Brazil’s Supreme Court ruled on behalf of the religious rights of two Seventh-day Adventist church members on November 26, 2020. In an 8-3 decision, Brazil’s top justices ruled for alternate arrangements to be made on behalf of Geismario Silva Dos Santos, and 7-4 for reasonable accommodation for Margarete da Silva Mateus Furquim.
Both cases are specifically related to the rights of two church members to keep Saturday, the biblical seventh-day Sabbath — from Friday sunset to Saturday sunset — as a holy day of rest. Mateus Furquim had been adversely affected after repeatedly skipping classes on Friday evenings. Silva Dos Santos had been repeatedly prevented from taking a test that would have allowed him to access a civil service position for which he had already qualified. Both church members had sued after being repeatedly denied their rights by public entities that refused to make accommodations for their Sabbath observance. Brazil’s Supreme Court agreed to consider their cases after Silva Dos Santos and Mateus Furquim had gone through all judicial stages and appeals at lower courts.
In the Silva Dos Santos case, the Supreme Court ruled that “it should be possible to carry out public activities on dates and times different from those requested to someone who may plead exemption due to matters of conscience or religious belief, providing arrangements are reasonable and preserve the equality of all candidates involved.” In Mateus Furquim’s case, the Supreme Court ruled that “it is possible for public service, even at a probationary stage, to establish alternative criteria for the regular exercise of the regular duties inherent to public positions, on behalf of civil servants who may plead exemption due to matters of conscience or religious belief, providing arrangements are reasonable, and they do not involve distortion in the performing of their duties.”
According to Adventist legal experts in South America, the November 26 ruling can now be used as jurisprudence for similar cases before Brazilian courts.
Luigi Braga, director of Legal Affairs for the Adventist Church in the South American Division church region, highlighted how significant the ruling is for the 1.5 million Adventist church members in Brazil, calling the Supreme Court’s decision “historic.” During a previous hearing before the Supreme Court, Braga had stressed the longstanding nature of the Saturday (Sabbath) rest injunction according to Exodus 20:8-11 in the Bible. “No person should be deprived of his rights as a result of his religious beliefs,” Braga had told the court.
How Justices Voted
Supreme Court members’ votes reflected a variety of opinions on the topic. Justice José Dias Toffoli voted in dissent, arguing that there is no right to rescheduling exams on the grounds of religious beliefs. According to Dias Toffoli, “The right to believe is also the right not to believe, and it is not possible to allow for a privilege that cannot be extended to those who have other beliefs or simply do not believe.”
At the other end, Justice Luiz Edson Fachin defended the validity of offering alternatives to guarantee religious freedom and stressed that the State has the onus of proving religious diversity is protected, something that, according to him, includes freedom of worship.
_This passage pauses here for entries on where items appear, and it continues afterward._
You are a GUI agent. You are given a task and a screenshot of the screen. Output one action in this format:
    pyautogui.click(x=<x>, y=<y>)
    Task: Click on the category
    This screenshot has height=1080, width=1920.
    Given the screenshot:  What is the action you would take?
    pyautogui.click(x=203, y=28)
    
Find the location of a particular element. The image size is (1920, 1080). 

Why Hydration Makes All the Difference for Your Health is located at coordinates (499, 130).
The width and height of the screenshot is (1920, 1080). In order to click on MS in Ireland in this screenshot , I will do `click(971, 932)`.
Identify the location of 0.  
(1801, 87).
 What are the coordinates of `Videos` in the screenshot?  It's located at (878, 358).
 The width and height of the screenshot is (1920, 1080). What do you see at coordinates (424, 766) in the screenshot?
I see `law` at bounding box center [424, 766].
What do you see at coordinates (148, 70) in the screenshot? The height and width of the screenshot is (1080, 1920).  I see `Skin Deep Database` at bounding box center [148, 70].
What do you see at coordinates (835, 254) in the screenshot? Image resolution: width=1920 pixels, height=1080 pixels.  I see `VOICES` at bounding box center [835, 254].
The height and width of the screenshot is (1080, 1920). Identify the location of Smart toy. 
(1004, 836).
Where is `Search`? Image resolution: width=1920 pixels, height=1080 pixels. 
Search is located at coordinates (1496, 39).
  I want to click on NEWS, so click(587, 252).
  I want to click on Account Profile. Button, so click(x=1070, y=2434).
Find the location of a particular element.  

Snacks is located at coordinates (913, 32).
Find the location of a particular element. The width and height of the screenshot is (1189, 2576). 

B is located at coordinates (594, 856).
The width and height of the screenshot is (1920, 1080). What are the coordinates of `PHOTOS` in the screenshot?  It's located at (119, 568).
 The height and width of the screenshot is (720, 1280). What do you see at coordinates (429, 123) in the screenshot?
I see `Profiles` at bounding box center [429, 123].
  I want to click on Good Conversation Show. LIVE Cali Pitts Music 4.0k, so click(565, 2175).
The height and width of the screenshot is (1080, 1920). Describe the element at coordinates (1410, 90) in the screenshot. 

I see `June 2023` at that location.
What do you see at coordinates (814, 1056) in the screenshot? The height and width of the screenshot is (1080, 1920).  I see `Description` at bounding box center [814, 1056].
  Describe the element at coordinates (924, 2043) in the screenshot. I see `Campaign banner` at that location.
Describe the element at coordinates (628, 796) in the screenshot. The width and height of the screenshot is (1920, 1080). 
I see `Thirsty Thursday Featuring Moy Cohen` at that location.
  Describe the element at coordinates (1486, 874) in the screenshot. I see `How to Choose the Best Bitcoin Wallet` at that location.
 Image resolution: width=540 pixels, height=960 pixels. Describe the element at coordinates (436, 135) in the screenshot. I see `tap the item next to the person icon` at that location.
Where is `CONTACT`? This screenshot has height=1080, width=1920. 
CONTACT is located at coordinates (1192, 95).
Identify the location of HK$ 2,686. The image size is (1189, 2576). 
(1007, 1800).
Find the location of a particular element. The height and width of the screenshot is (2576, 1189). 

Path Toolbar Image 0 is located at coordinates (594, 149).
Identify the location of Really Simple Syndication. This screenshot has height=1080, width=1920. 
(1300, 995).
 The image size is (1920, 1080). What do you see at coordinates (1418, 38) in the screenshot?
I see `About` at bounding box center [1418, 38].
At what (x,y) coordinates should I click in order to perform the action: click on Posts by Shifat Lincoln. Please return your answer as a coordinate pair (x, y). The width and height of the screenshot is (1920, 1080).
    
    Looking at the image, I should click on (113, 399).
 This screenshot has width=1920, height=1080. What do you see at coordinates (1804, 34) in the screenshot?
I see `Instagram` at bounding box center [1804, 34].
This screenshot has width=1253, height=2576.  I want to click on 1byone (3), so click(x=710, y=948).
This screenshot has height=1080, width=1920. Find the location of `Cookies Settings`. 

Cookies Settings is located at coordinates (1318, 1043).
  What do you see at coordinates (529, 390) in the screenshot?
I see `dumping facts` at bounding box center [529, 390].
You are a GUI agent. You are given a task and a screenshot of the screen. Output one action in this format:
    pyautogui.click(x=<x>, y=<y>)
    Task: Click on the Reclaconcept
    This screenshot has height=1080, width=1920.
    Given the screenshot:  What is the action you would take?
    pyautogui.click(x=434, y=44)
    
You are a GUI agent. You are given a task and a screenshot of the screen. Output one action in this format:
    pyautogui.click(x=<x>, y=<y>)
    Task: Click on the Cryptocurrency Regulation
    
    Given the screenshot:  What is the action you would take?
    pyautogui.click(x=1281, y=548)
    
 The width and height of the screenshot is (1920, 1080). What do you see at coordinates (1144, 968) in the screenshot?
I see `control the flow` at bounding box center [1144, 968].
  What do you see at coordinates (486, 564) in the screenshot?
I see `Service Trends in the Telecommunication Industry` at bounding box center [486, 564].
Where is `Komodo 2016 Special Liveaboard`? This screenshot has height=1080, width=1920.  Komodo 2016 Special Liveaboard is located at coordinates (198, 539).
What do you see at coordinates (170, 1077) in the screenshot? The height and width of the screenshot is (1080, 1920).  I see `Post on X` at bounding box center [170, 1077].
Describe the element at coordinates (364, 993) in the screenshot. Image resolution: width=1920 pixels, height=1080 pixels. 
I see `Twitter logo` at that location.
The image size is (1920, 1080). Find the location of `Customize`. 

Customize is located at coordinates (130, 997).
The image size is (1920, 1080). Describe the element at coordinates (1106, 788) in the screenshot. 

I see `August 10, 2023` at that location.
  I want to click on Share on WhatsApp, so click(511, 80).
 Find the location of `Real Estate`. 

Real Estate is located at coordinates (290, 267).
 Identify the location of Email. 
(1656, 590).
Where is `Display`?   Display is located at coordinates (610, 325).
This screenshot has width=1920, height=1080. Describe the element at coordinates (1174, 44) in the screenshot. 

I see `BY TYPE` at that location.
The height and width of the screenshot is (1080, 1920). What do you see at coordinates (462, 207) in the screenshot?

Justice Alexandre de Moraes stated that it is possible, within the principles of religious tolerance and reasonableness, for compatibility with alternative provisions for Sabbath-keepers. “It is possible to establish differences in dates and times in public service, as a result of personal religious beliefs,” he wrote in his concurring opinion. “Even though public entities do not need to take into account religious calendars to set their routines, it would not be reasonable to say that, due to a person’s religious beliefs, he or she may be absolutely prevented from claiming access to a civil service position.”
In a concurring opinion, Justice Luís Roberto Barroso wrote that “it is possible for a candidate to fulfill testing or similar requirements at a different date and time than the ones communicated by public notice, as long as such request does not create any disproportionate burden to the public administration, nor interferes with the equality of the event, that is to say, that similar opportunities are preserved on behalf of every applicant.”
Other Supreme Court members also concurred. For Rosa Weber, the ruling is about protecting the duty of public entities to provide necessary accommodation, an obligation that includes the rights of Sabbath-keepers. Justice Cármen Lúcia Antunes Rocha, who spoke after Weber, stressed that the Constitution cannot give some rights and take away others. In that sense, she said, “Sabbath-keepers cannot be subjected to situations in which they need to choose between their faith and being able to apply and be tested for civil service.” And she added, “The State is separated from religion, but human beings are not separated from faith.”
Helio Carnassale, director of Public Affairs and Religious Liberty in the South American Division, thanked all the church members who were praying for the outcome of these cases. He called the ruling “a great victory thanks to God’s blessing.” Carnassale stressed that the ruling also has broad and far-reaching consequences.
“This is more than an Adventist cause; it is a ruling that benefits every person with a holy religious day. It stresses our conviction that freedom of religion is an individual right, something that every human being must equally enjoy.”